## Extracted records:

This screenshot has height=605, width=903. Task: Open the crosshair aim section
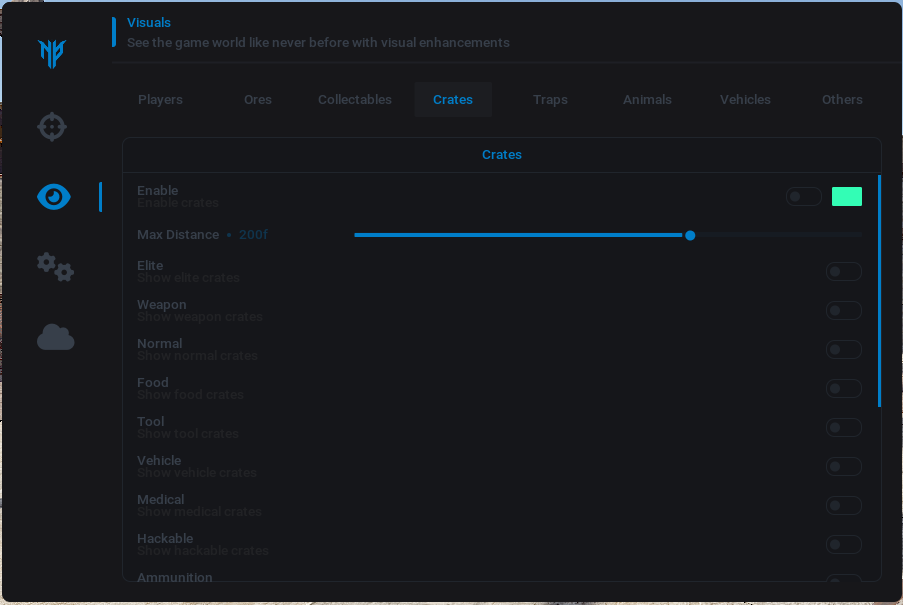(52, 127)
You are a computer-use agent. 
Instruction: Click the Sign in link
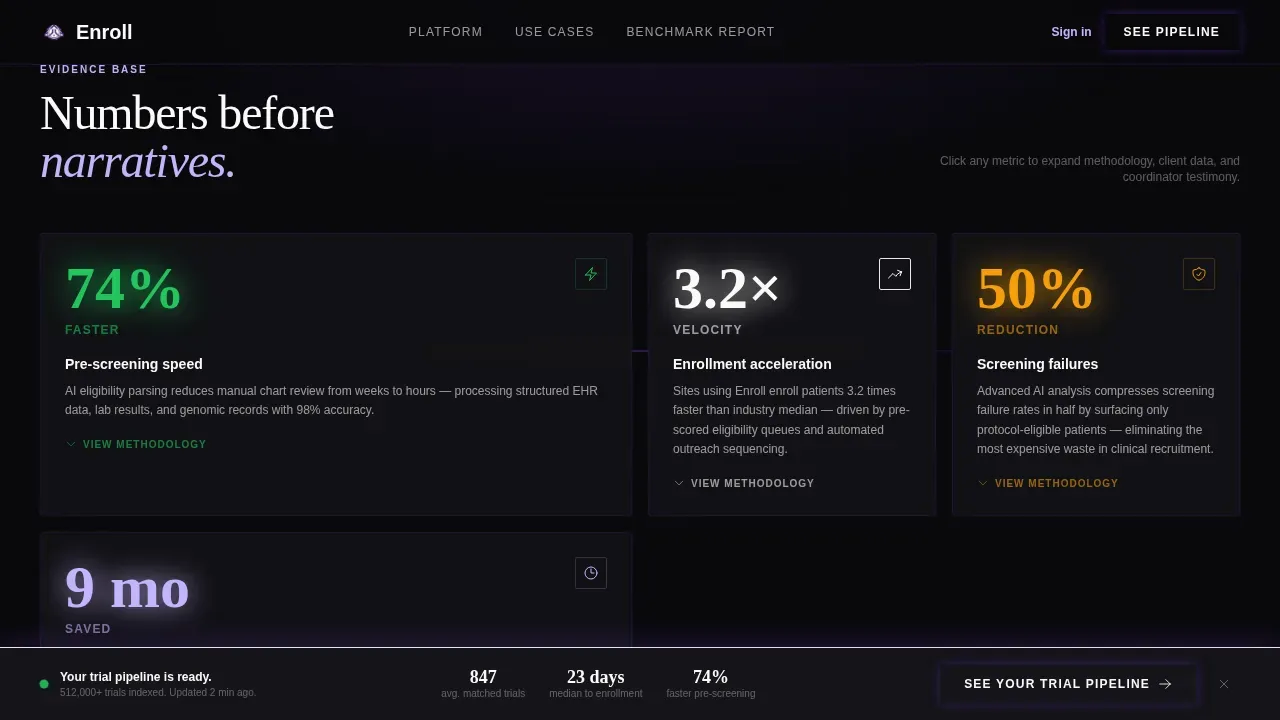click(x=1071, y=32)
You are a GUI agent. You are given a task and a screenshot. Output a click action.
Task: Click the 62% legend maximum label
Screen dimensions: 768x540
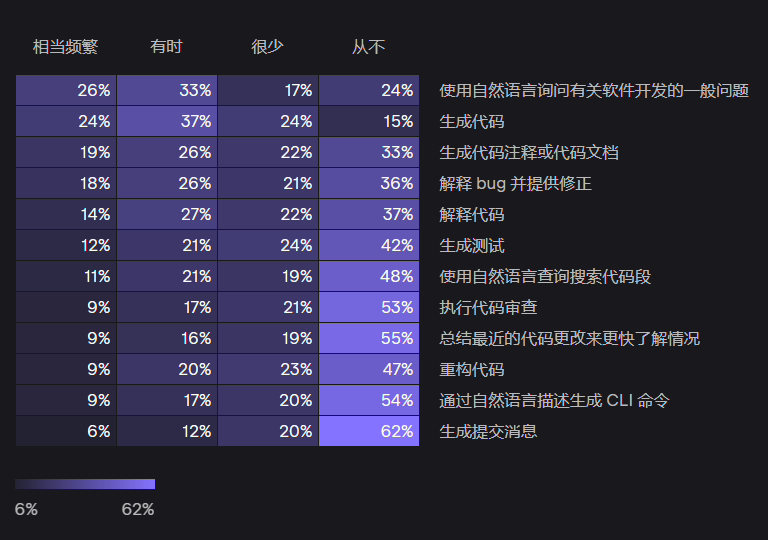pyautogui.click(x=138, y=510)
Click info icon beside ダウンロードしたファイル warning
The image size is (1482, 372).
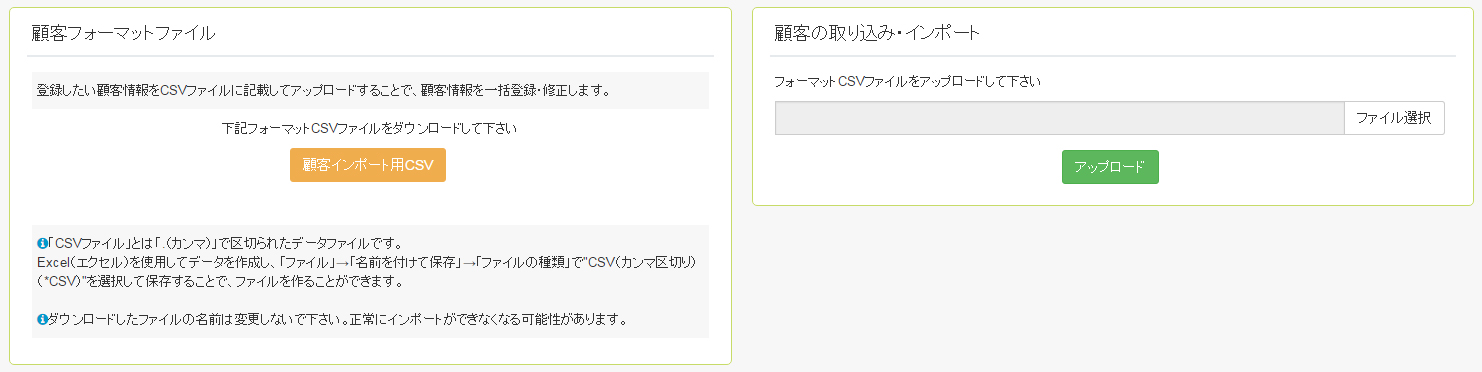pyautogui.click(x=42, y=320)
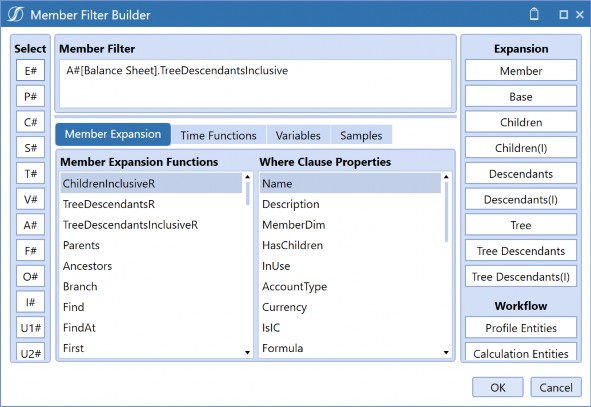Click the Tree Descendants(I) expansion button

point(521,277)
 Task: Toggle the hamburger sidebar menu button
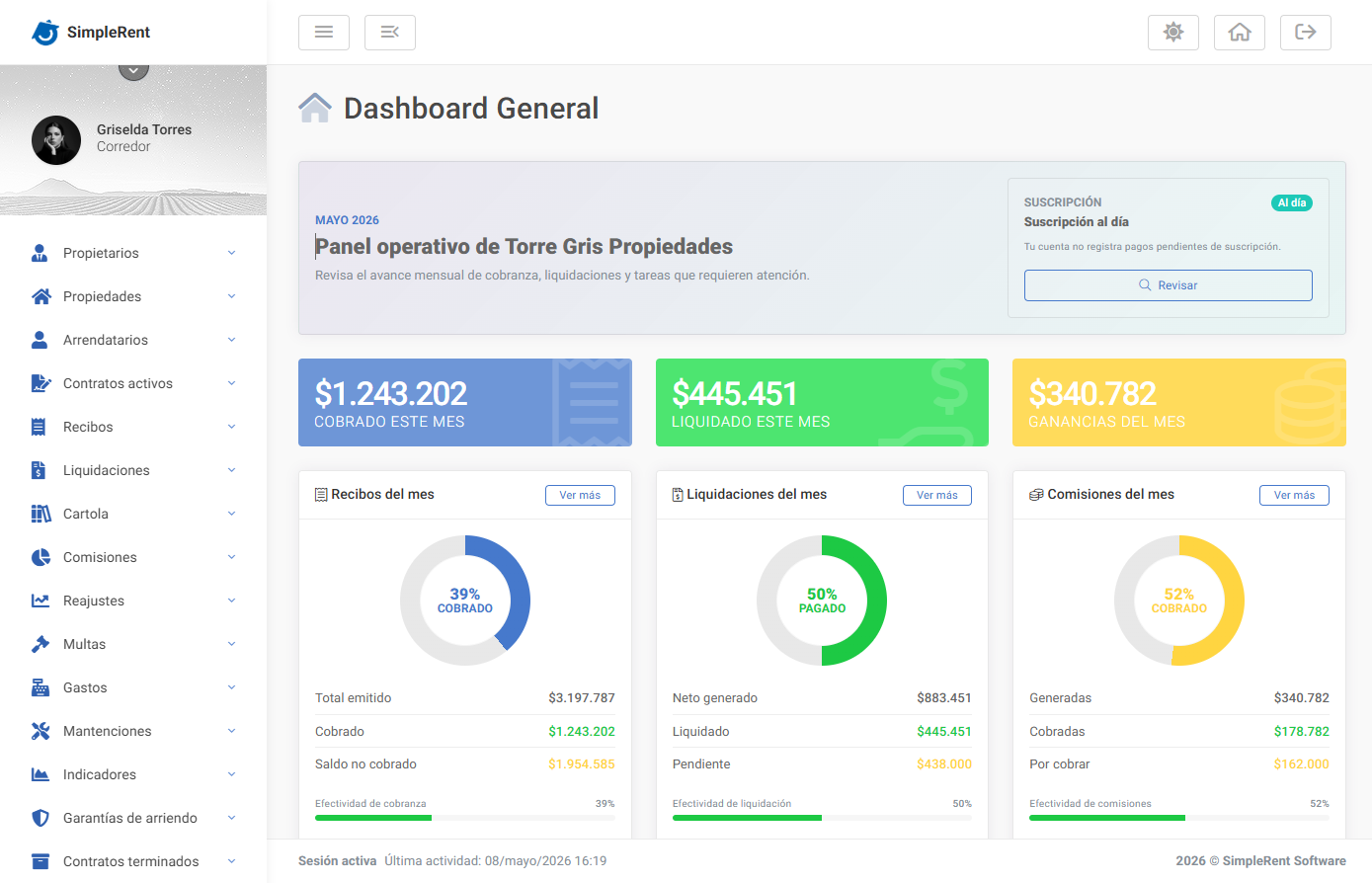[324, 33]
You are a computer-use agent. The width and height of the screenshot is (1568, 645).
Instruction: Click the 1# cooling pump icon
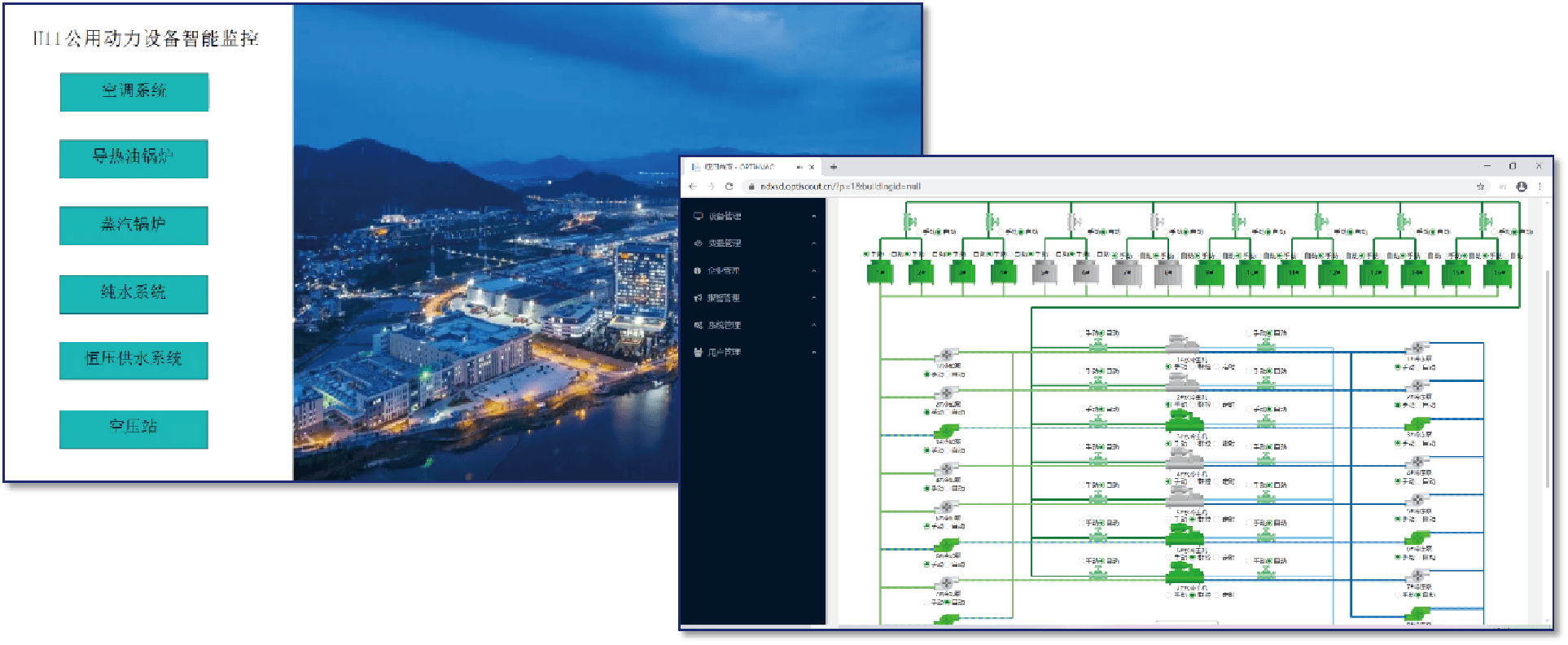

## To do:
A precise repetition of every entry, free of pictures, is the expected answer.

## Result:
This screenshot has height=605, width=903. Task: Open the crosshair aim section
(52, 127)
You are a computer-use agent. 
Instruction: Click the Sign in link
click(x=1071, y=32)
You are a GUI agent. You are given a task and a screenshot. Output a click action.
Task: Click the 62% legend maximum label
Screen dimensions: 768x540
pyautogui.click(x=138, y=510)
Click info icon beside ダウンロードしたファイル warning
The image size is (1482, 372).
pyautogui.click(x=42, y=320)
Click the Tree Descendants(I) expansion button

point(521,277)
 Task: Toggle the hamburger sidebar menu button
[324, 33]
You are a computer-use agent. The width and height of the screenshot is (1568, 645).
Instruction: Click the 1# cooling pump icon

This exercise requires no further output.